_Required work:_
Return the lines from the one containing "At what coordinates should I click to accomplish: Open the" to the one containing "The image size is (1599, 1199). (126, 66)", copied word for word, both ends included.

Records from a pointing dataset
━━━━

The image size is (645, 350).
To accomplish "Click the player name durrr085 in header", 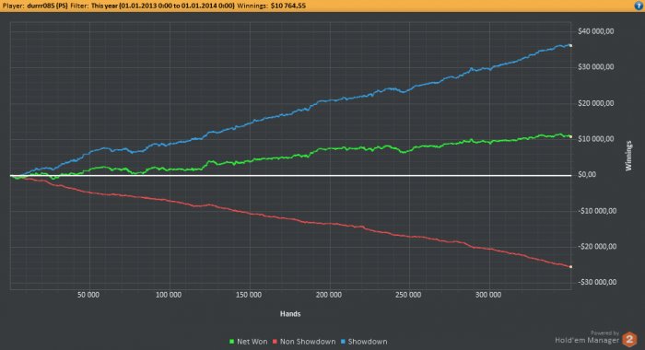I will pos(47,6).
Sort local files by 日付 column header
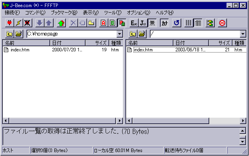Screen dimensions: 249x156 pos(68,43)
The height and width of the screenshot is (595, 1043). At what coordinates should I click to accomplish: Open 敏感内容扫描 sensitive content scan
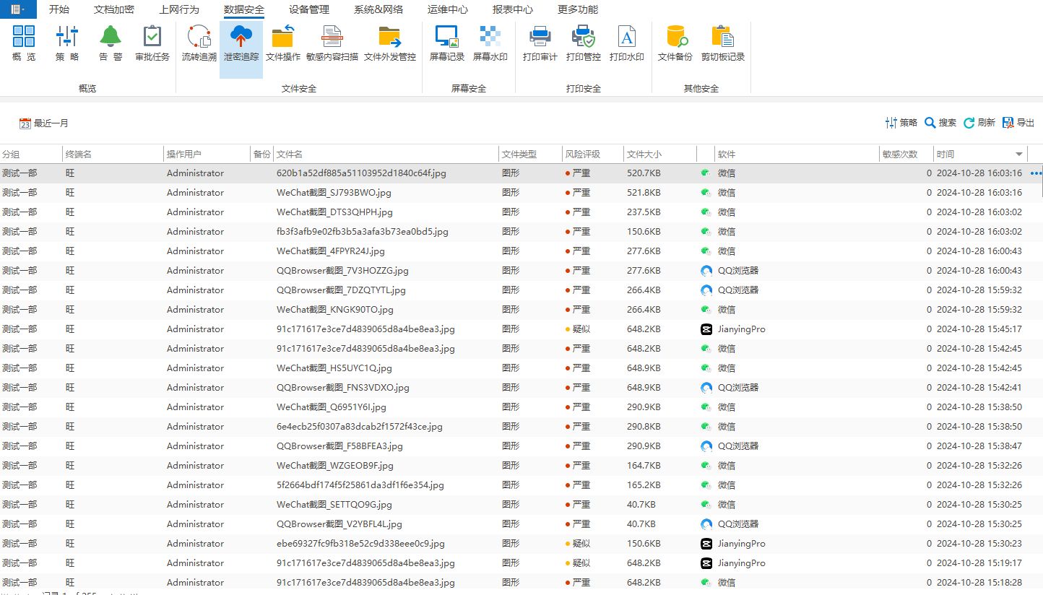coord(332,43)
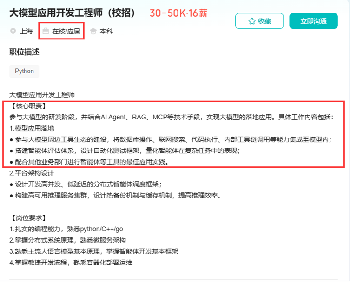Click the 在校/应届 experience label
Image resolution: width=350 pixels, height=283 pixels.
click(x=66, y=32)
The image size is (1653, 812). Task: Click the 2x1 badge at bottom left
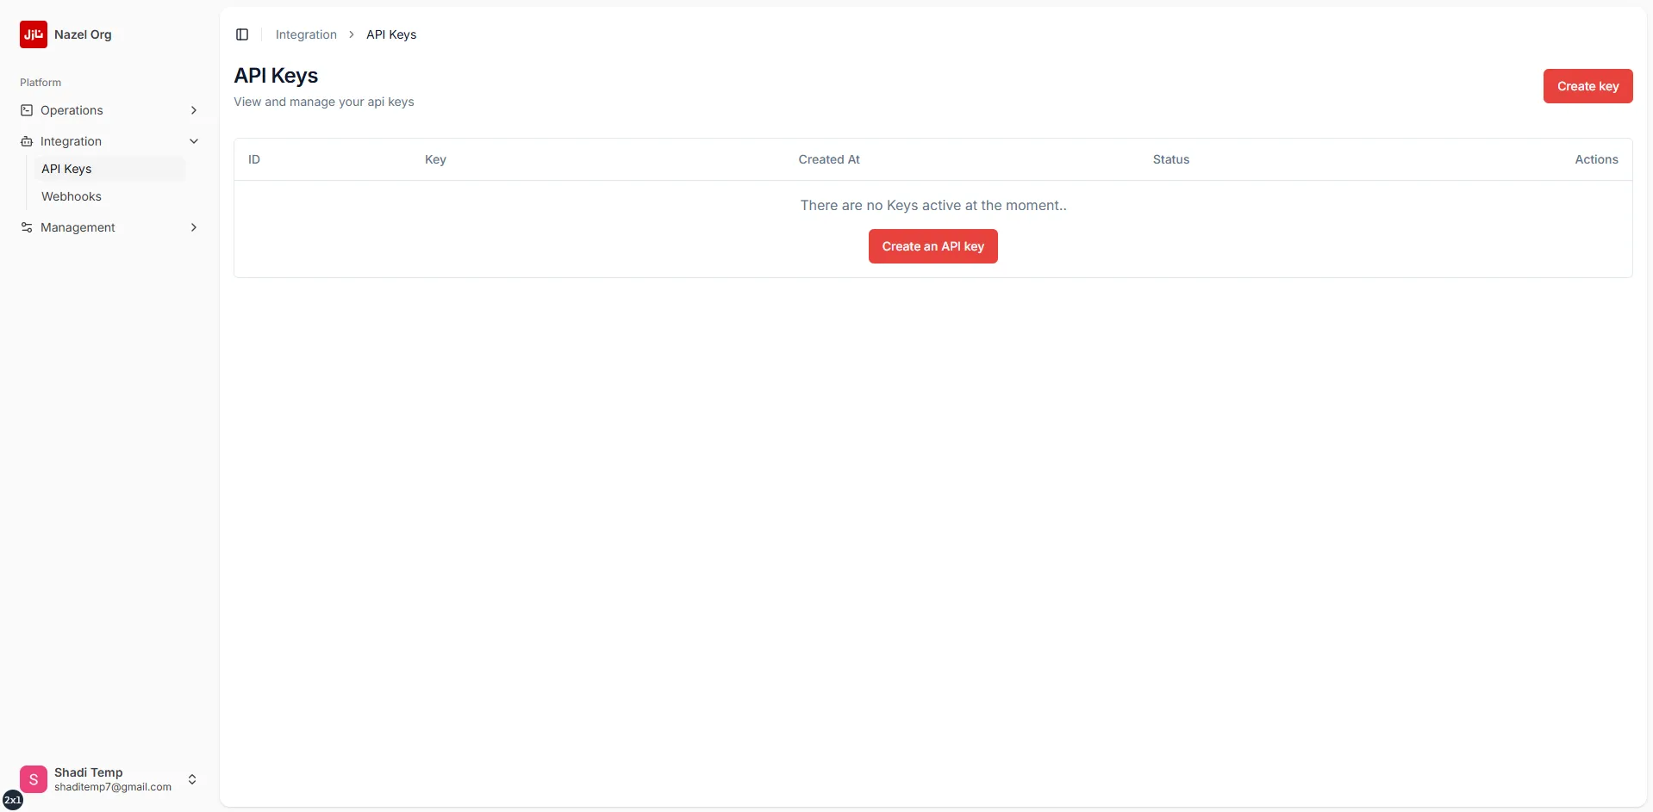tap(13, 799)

━━━━

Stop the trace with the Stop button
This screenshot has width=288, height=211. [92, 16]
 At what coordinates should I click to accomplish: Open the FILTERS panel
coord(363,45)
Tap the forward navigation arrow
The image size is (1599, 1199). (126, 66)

━━━━

_Exercise response:_
 At what coordinates should I click to accomplish: Open the FILTERS panel
coord(363,45)
Tap the forward navigation arrow
The image size is (1599, 1199). (126, 66)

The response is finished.